Collection entries

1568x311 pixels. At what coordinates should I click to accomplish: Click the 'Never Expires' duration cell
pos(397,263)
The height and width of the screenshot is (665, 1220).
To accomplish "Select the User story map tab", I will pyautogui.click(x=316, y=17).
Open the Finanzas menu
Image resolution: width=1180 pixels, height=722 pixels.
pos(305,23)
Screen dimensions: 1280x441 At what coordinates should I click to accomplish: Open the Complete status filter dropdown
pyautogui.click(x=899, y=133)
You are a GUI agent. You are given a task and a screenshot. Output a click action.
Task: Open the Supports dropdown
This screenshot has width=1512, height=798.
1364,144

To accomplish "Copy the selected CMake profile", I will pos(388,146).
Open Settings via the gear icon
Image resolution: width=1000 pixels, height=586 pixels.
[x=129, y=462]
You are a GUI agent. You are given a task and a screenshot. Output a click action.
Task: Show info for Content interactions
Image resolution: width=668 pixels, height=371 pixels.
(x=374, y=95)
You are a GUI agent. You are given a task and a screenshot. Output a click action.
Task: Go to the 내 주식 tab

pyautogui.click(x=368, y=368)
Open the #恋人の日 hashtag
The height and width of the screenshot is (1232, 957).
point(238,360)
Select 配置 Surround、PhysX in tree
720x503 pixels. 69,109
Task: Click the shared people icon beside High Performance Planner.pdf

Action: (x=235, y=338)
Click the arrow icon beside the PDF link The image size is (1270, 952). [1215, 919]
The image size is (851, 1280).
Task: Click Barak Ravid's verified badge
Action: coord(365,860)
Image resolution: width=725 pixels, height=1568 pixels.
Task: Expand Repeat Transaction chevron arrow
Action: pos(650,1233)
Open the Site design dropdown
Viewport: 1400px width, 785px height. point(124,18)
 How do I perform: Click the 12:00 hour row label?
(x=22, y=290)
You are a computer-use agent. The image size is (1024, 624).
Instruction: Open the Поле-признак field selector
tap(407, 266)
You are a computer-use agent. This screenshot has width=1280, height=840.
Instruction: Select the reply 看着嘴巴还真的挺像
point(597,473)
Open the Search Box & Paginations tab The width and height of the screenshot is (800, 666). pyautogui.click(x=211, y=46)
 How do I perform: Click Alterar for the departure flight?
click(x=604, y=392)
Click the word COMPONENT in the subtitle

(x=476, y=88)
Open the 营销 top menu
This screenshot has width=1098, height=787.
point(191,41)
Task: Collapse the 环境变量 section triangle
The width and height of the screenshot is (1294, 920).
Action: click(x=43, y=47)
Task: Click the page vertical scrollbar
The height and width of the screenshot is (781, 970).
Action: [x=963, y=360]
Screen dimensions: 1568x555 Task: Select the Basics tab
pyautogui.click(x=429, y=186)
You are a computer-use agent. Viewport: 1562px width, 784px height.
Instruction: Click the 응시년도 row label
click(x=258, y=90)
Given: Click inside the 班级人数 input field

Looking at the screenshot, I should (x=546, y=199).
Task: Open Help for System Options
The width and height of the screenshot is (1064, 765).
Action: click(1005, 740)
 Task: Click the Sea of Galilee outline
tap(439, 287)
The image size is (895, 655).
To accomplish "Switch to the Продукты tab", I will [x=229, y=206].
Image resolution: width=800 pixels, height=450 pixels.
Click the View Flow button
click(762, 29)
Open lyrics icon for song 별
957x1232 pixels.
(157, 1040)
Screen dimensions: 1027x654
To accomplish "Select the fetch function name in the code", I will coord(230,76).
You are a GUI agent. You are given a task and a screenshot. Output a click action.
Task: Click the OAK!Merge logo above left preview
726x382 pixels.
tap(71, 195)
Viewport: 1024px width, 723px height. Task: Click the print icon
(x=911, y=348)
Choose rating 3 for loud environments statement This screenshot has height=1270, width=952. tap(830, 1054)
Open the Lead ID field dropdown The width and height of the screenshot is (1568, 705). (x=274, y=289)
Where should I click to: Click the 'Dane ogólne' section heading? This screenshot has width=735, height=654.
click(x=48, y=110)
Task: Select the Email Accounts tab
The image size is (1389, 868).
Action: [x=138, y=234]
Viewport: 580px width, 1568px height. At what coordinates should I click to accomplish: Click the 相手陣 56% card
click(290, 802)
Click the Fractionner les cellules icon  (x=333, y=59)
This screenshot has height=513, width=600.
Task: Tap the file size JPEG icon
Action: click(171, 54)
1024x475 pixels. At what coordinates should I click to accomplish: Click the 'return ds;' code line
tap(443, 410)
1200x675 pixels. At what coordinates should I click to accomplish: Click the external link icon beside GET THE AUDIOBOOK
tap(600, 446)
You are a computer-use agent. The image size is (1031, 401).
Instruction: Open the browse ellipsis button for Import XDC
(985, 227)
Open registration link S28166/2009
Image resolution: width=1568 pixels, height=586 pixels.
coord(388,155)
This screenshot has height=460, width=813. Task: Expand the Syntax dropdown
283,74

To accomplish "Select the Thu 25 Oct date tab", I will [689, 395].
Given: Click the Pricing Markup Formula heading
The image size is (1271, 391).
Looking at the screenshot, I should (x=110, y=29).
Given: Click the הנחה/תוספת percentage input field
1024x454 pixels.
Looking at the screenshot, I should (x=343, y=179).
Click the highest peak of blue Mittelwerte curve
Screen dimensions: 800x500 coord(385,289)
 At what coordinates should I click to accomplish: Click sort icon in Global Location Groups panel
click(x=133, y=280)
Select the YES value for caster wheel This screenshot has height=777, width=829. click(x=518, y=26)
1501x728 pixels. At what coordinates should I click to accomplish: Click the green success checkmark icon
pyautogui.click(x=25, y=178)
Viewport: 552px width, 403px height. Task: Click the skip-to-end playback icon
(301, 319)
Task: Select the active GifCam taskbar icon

# [Your assignment]
Every entry needs to be copied again exactly.

# [Exercise solution]
1568x311 pixels. At what coordinates should I click to accomplish: Click the 'Never Expires' duration cell
pos(397,263)
The height and width of the screenshot is (665, 1220).
To accomplish "Select the User story map tab", I will pyautogui.click(x=316, y=17).
Open the Finanzas menu
Image resolution: width=1180 pixels, height=722 pixels.
pos(305,23)
Screen dimensions: 1280x441 At what coordinates should I click to accomplish: Open the Complete status filter dropdown
pyautogui.click(x=899, y=133)
You are a GUI agent. You are given a task and a screenshot. Output a click action.
Task: Open the Supports dropdown
This screenshot has width=1512, height=798.
1364,144

To accomplish "Copy the selected CMake profile", I will pos(388,146).
Open Settings via the gear icon
Image resolution: width=1000 pixels, height=586 pixels.
[x=129, y=462]
You are a GUI agent. You are given a task and a screenshot. Output a click action.
Task: Show info for Content interactions
Image resolution: width=668 pixels, height=371 pixels.
(x=374, y=95)
You are a GUI agent. You are given a task and a screenshot. Output a click action.
Task: Go to the 내 주식 tab

pyautogui.click(x=368, y=368)
Open the #恋人の日 hashtag
The height and width of the screenshot is (1232, 957).
point(238,360)
Select 配置 Surround、PhysX in tree
720x503 pixels. 69,109
Task: Click the shared people icon beside High Performance Planner.pdf

Action: (x=235, y=338)
Click the arrow icon beside the PDF link The image size is (1270, 952). [1215, 919]
The image size is (851, 1280).
Task: Click Barak Ravid's verified badge
Action: coord(365,860)
Image resolution: width=725 pixels, height=1568 pixels.
Task: Expand Repeat Transaction chevron arrow
Action: pos(650,1233)
Open the Site design dropdown
Viewport: 1400px width, 785px height. point(124,18)
 How do I perform: Click the 12:00 hour row label?
(x=22, y=290)
You are a computer-use agent. The image size is (1024, 624).
Instruction: Open the Поле-признак field selector
tap(407, 266)
You are a computer-use agent. This screenshot has width=1280, height=840.
Instruction: Select the reply 看着嘴巴还真的挺像
point(597,473)
Open the Search Box & Paginations tab The width and height of the screenshot is (800, 666). pyautogui.click(x=211, y=46)
 How do I perform: Click Alterar for the departure flight?
click(x=604, y=392)
Click the word COMPONENT in the subtitle

(x=476, y=88)
Open the 营销 top menu
This screenshot has width=1098, height=787.
point(191,41)
Task: Collapse the 环境变量 section triangle
The width and height of the screenshot is (1294, 920).
Action: click(x=43, y=47)
Task: Click the page vertical scrollbar
The height and width of the screenshot is (781, 970).
Action: [x=963, y=360]
Screen dimensions: 1568x555 Task: Select the Basics tab
pyautogui.click(x=429, y=186)
You are a computer-use agent. Viewport: 1562px width, 784px height.
Instruction: Click the 응시년도 row label
click(x=258, y=90)
Given: Click inside the 班级人数 input field

Looking at the screenshot, I should (x=546, y=199).
Task: Open Help for System Options
The width and height of the screenshot is (1064, 765).
Action: click(1005, 740)
 Task: Click the Sea of Galilee outline
tap(439, 287)
The image size is (895, 655).
To accomplish "Switch to the Продукты tab", I will [x=229, y=206].
Image resolution: width=800 pixels, height=450 pixels.
Click the View Flow button
click(762, 29)
Open lyrics icon for song 별
957x1232 pixels.
(157, 1040)
Screen dimensions: 1027x654
To accomplish "Select the fetch function name in the code", I will coord(230,76).
You are a GUI agent. You are given a task and a screenshot. Output a click action.
Task: Click the OAK!Merge logo above left preview
726x382 pixels.
tap(71, 195)
Viewport: 1024px width, 723px height. Task: Click the print icon
(x=911, y=348)
Choose rating 3 for loud environments statement This screenshot has height=1270, width=952. tap(830, 1054)
Open the Lead ID field dropdown The width and height of the screenshot is (1568, 705). (x=274, y=289)
Where should I click to: Click the 'Dane ogólne' section heading? This screenshot has width=735, height=654.
click(x=48, y=110)
Task: Select the Email Accounts tab
The image size is (1389, 868).
Action: [x=138, y=234]
Viewport: 580px width, 1568px height. At what coordinates should I click to accomplish: Click the 相手陣 56% card
click(290, 802)
Click the Fractionner les cellules icon  (x=333, y=59)
This screenshot has height=513, width=600.
Task: Tap the file size JPEG icon
Action: click(171, 54)
1024x475 pixels. At what coordinates should I click to accomplish: Click the 'return ds;' code line
tap(443, 410)
1200x675 pixels. At what coordinates should I click to accomplish: Click the external link icon beside GET THE AUDIOBOOK
tap(600, 446)
You are a computer-use agent. The image size is (1031, 401).
Instruction: Open the browse ellipsis button for Import XDC
(985, 227)
Open registration link S28166/2009
Image resolution: width=1568 pixels, height=586 pixels.
coord(388,155)
This screenshot has height=460, width=813. Task: Expand the Syntax dropdown
283,74

To accomplish "Select the Thu 25 Oct date tab", I will [689, 395].
Given: Click the Pricing Markup Formula heading
The image size is (1271, 391).
Looking at the screenshot, I should (x=110, y=29).
Given: Click the הנחה/תוספת percentage input field
1024x454 pixels.
Looking at the screenshot, I should (x=343, y=179).
Click the highest peak of blue Mittelwerte curve
Screen dimensions: 800x500 coord(385,289)
 At what coordinates should I click to accomplish: Click sort icon in Global Location Groups panel
click(x=133, y=280)
Select the YES value for caster wheel This screenshot has height=777, width=829. click(x=518, y=26)
1501x728 pixels. At what coordinates should I click to accomplish: Click the green success checkmark icon
pyautogui.click(x=25, y=178)
Viewport: 552px width, 403px height. Task: Click the skip-to-end playback icon
(301, 319)
Task: Select the active GifCam taskbar icon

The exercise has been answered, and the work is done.